SOURCE MATERIAL Start Marker

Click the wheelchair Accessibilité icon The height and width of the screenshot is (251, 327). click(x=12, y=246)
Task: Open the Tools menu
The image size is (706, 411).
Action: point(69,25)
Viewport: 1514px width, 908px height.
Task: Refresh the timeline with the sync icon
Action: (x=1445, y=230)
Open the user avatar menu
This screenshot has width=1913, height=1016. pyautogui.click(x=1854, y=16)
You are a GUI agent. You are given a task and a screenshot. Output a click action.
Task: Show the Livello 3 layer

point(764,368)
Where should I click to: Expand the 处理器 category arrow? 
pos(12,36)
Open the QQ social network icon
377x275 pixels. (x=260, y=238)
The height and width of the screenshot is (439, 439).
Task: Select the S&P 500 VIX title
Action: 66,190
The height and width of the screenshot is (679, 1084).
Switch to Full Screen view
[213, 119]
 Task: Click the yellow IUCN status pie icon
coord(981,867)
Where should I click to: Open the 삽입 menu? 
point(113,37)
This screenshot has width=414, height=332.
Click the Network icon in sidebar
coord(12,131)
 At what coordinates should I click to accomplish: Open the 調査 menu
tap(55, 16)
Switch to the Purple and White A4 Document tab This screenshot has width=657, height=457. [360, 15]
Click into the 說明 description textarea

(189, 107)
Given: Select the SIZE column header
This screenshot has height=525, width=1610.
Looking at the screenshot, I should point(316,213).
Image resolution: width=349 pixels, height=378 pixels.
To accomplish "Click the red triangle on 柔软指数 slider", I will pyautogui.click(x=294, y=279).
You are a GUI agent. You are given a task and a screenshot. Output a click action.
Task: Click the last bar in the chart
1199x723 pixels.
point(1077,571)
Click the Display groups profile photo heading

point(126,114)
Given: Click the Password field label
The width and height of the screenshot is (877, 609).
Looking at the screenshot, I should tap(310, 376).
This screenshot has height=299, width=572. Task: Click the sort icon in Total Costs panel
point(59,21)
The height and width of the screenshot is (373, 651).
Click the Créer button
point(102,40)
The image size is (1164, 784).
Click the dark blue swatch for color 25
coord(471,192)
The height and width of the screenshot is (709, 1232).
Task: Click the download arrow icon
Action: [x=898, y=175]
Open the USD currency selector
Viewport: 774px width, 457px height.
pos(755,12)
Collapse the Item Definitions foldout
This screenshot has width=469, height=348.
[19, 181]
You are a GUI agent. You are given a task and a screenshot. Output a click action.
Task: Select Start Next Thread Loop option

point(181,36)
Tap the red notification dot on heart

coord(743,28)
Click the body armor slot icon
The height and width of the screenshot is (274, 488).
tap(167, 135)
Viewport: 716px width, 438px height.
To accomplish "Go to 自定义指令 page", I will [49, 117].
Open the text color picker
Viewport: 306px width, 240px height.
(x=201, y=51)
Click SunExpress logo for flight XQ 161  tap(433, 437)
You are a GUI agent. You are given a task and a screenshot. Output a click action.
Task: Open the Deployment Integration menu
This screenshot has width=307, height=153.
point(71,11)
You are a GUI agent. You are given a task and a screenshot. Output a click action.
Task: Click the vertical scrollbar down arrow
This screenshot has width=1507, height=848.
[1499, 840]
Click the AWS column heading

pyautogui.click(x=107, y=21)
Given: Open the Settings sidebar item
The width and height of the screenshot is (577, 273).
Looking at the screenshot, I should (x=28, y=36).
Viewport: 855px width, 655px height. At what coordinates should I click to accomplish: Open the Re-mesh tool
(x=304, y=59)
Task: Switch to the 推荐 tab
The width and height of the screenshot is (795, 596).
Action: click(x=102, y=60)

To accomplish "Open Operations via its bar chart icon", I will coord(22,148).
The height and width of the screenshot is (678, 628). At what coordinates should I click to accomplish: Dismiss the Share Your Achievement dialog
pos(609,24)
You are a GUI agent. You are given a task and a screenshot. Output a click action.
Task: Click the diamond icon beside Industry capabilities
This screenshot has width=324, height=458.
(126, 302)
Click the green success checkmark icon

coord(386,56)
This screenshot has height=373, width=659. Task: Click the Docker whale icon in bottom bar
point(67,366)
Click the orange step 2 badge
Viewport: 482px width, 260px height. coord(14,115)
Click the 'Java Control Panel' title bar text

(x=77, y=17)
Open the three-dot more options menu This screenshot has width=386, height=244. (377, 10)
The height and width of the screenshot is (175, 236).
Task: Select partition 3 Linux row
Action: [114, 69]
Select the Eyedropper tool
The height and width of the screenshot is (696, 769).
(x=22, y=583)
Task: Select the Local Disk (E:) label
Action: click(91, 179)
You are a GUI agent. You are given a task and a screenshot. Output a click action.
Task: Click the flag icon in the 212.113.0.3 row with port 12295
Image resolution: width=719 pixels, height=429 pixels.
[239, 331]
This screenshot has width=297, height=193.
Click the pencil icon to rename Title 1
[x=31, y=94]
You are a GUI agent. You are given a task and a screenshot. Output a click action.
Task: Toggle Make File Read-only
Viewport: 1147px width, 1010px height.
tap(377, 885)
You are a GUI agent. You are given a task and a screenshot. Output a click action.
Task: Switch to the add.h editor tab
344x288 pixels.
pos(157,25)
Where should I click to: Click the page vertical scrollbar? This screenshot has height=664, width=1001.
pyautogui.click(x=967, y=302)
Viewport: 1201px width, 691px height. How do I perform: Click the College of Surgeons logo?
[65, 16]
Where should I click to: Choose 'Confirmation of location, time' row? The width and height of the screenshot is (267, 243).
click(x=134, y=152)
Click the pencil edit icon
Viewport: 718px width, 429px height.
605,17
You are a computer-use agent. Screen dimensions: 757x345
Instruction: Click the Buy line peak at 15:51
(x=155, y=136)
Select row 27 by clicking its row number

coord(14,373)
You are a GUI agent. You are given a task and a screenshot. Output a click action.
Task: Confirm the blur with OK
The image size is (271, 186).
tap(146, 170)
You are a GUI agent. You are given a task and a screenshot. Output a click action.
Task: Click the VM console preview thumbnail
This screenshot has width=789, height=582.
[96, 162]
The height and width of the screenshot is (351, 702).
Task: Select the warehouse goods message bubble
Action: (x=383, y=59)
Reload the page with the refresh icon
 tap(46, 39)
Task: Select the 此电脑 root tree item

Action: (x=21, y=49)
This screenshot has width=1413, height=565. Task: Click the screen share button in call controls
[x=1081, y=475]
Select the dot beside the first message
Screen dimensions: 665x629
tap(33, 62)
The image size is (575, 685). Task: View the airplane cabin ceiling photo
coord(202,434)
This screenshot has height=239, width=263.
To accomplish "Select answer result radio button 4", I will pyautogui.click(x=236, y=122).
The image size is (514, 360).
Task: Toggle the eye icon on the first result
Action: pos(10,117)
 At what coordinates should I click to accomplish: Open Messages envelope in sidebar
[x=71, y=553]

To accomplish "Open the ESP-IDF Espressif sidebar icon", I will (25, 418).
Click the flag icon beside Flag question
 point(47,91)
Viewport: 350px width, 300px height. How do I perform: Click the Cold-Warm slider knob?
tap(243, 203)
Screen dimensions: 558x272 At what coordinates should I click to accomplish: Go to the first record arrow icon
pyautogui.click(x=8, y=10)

SOURCE MATERIAL End Marker

Nothing in the material may change; reproduce it all.

Click the wheelchair Accessibilité icon The height and width of the screenshot is (251, 327). click(x=12, y=246)
Task: Open the Tools menu
The image size is (706, 411).
Action: point(69,25)
Viewport: 1514px width, 908px height.
Task: Refresh the timeline with the sync icon
Action: (x=1445, y=230)
Open the user avatar menu
This screenshot has width=1913, height=1016. pyautogui.click(x=1854, y=16)
You are a GUI agent. You are given a task and a screenshot. Output a click action.
Task: Show the Livello 3 layer

point(764,368)
Where should I click to: Expand the 处理器 category arrow? 
pos(12,36)
Open the QQ social network icon
377x275 pixels. (x=260, y=238)
The height and width of the screenshot is (439, 439).
Task: Select the S&P 500 VIX title
Action: 66,190
The height and width of the screenshot is (679, 1084).
Switch to Full Screen view
[213, 119]
 Task: Click the yellow IUCN status pie icon
coord(981,867)
Where should I click to: Open the 삽입 menu? 
point(113,37)
This screenshot has width=414, height=332.
Click the Network icon in sidebar
coord(12,131)
 At what coordinates should I click to accomplish: Open the 調査 menu
tap(55, 16)
Switch to the Purple and White A4 Document tab This screenshot has width=657, height=457. [360, 15]
Click into the 說明 description textarea

(189, 107)
Given: Select the SIZE column header
This screenshot has height=525, width=1610.
Looking at the screenshot, I should point(316,213).
Image resolution: width=349 pixels, height=378 pixels.
To accomplish "Click the red triangle on 柔软指数 slider", I will pyautogui.click(x=294, y=279).
You are a GUI agent. You are given a task and a screenshot. Output a click action.
Task: Click the last bar in the chart
1199x723 pixels.
point(1077,571)
Click the Display groups profile photo heading

point(126,114)
Given: Click the Password field label
The width and height of the screenshot is (877, 609).
Looking at the screenshot, I should tap(310, 376).
This screenshot has height=299, width=572. Task: Click the sort icon in Total Costs panel
point(59,21)
The height and width of the screenshot is (373, 651).
Click the Créer button
point(102,40)
The image size is (1164, 784).
Click the dark blue swatch for color 25
coord(471,192)
The height and width of the screenshot is (709, 1232).
Task: Click the download arrow icon
Action: [x=898, y=175]
Open the USD currency selector
Viewport: 774px width, 457px height.
pos(755,12)
Collapse the Item Definitions foldout
This screenshot has width=469, height=348.
[19, 181]
You are a GUI agent. You are given a task and a screenshot. Output a click action.
Task: Select Start Next Thread Loop option

point(181,36)
Tap the red notification dot on heart

coord(743,28)
Click the body armor slot icon
The height and width of the screenshot is (274, 488).
tap(167, 135)
Viewport: 716px width, 438px height.
To accomplish "Go to 自定义指令 page", I will [49, 117].
Open the text color picker
Viewport: 306px width, 240px height.
(x=201, y=51)
Click SunExpress logo for flight XQ 161  tap(433, 437)
You are a GUI agent. You are given a task and a screenshot. Output a click action.
Task: Open the Deployment Integration menu
This screenshot has width=307, height=153.
point(71,11)
You are a GUI agent. You are given a task and a screenshot. Output a click action.
Task: Click the vertical scrollbar down arrow
This screenshot has width=1507, height=848.
[1499, 840]
Click the AWS column heading

pyautogui.click(x=107, y=21)
Given: Open the Settings sidebar item
The width and height of the screenshot is (577, 273).
Looking at the screenshot, I should (x=28, y=36).
Viewport: 855px width, 655px height. At what coordinates should I click to accomplish: Open the Re-mesh tool
(x=304, y=59)
Task: Switch to the 推荐 tab
The width and height of the screenshot is (795, 596).
Action: click(x=102, y=60)

To accomplish "Open Operations via its bar chart icon", I will coord(22,148).
The height and width of the screenshot is (678, 628). At what coordinates should I click to accomplish: Dismiss the Share Your Achievement dialog
pos(609,24)
You are a GUI agent. You are given a task and a screenshot. Output a click action.
Task: Click the diamond icon beside Industry capabilities
This screenshot has width=324, height=458.
(126, 302)
Click the green success checkmark icon

coord(386,56)
This screenshot has height=373, width=659. Task: Click the Docker whale icon in bottom bar
point(67,366)
Click the orange step 2 badge
Viewport: 482px width, 260px height. coord(14,115)
Click the 'Java Control Panel' title bar text

(x=77, y=17)
Open the three-dot more options menu This screenshot has width=386, height=244. (377, 10)
The height and width of the screenshot is (175, 236).
Task: Select partition 3 Linux row
Action: [114, 69]
Select the Eyedropper tool
The height and width of the screenshot is (696, 769).
(x=22, y=583)
Task: Select the Local Disk (E:) label
Action: click(91, 179)
You are a GUI agent. You are given a task and a screenshot. Output a click action.
Task: Click the flag icon in the 212.113.0.3 row with port 12295
Image resolution: width=719 pixels, height=429 pixels.
[239, 331]
This screenshot has width=297, height=193.
Click the pencil icon to rename Title 1
[x=31, y=94]
You are a GUI agent. You are given a task and a screenshot. Output a click action.
Task: Toggle Make File Read-only
Viewport: 1147px width, 1010px height.
tap(377, 885)
You are a GUI agent. You are given a task and a screenshot. Output a click action.
Task: Switch to the add.h editor tab
344x288 pixels.
pos(157,25)
Where should I click to: Click the page vertical scrollbar? This screenshot has height=664, width=1001.
pyautogui.click(x=967, y=302)
Viewport: 1201px width, 691px height. How do I perform: Click the College of Surgeons logo?
[65, 16]
Where should I click to: Choose 'Confirmation of location, time' row? The width and height of the screenshot is (267, 243).
click(x=134, y=152)
Click the pencil edit icon
Viewport: 718px width, 429px height.
605,17
You are a computer-use agent. Screen dimensions: 757x345
Instruction: Click the Buy line peak at 15:51
(x=155, y=136)
Select row 27 by clicking its row number

coord(14,373)
You are a GUI agent. You are given a task and a screenshot. Output a click action.
Task: Confirm the blur with OK
The image size is (271, 186).
tap(146, 170)
You are a GUI agent. You are given a task and a screenshot. Output a click action.
Task: Click the VM console preview thumbnail
This screenshot has width=789, height=582.
[96, 162]
The height and width of the screenshot is (351, 702).
Task: Select the warehouse goods message bubble
Action: (x=383, y=59)
Reload the page with the refresh icon
 tap(46, 39)
Task: Select the 此电脑 root tree item

Action: (x=21, y=49)
This screenshot has width=1413, height=565. Task: Click the screen share button in call controls
[x=1081, y=475]
Select the dot beside the first message
Screen dimensions: 665x629
tap(33, 62)
The image size is (575, 685). Task: View the airplane cabin ceiling photo
coord(202,434)
This screenshot has height=239, width=263.
To accomplish "Select answer result radio button 4", I will pyautogui.click(x=236, y=122).
The image size is (514, 360).
Task: Toggle the eye icon on the first result
Action: pos(10,117)
 At what coordinates should I click to accomplish: Open Messages envelope in sidebar
[x=71, y=553]

To accomplish "Open the ESP-IDF Espressif sidebar icon", I will (25, 418).
Click the flag icon beside Flag question
 point(47,91)
Viewport: 350px width, 300px height. How do I perform: Click the Cold-Warm slider knob?
tap(243, 203)
Screen dimensions: 558x272 At what coordinates should I click to accomplish: Go to the first record arrow icon
pyautogui.click(x=8, y=10)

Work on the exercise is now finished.